Data for analysis:
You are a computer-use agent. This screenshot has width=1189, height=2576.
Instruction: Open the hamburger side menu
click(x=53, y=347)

...

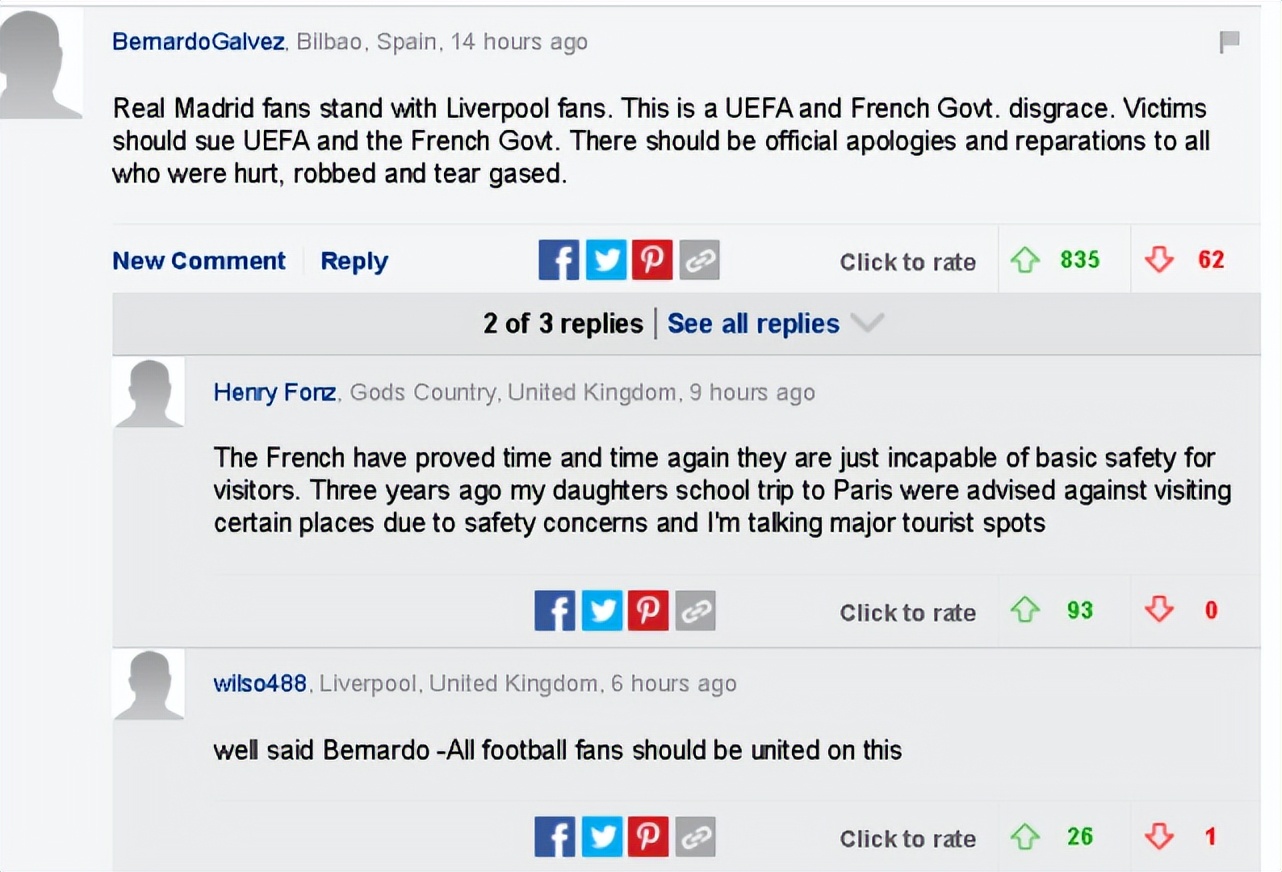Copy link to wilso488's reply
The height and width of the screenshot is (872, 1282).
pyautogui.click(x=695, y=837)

==

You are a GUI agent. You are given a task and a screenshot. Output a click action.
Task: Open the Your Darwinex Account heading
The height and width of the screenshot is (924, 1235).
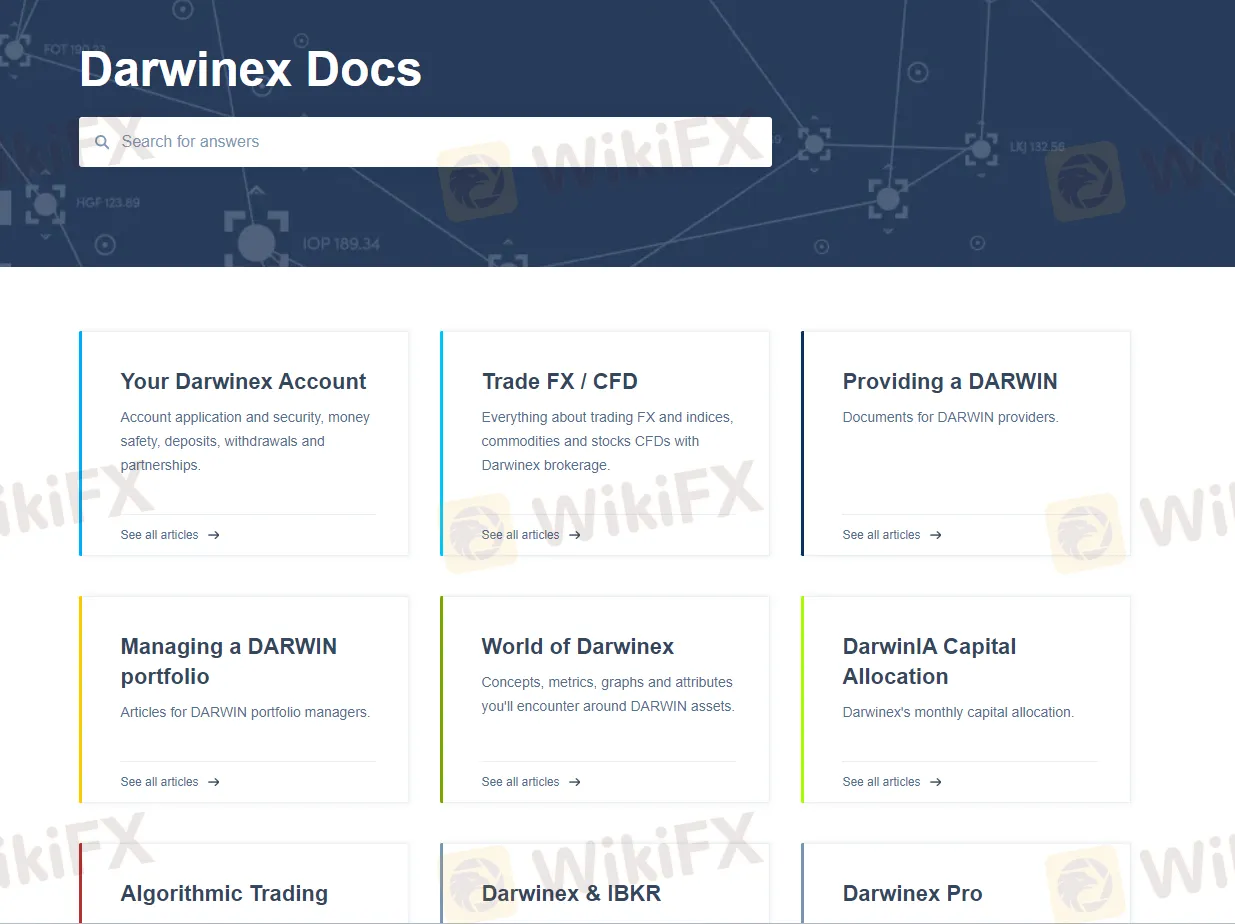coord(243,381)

Instructions for the task:
The required answer is each line of the data in which the word "agent" appears.

Answer section:
You are a computer-use agent. This screenshot has width=1189, height=2576.
You are a GUI agent. You are given a task and a screenshot. Output a click action.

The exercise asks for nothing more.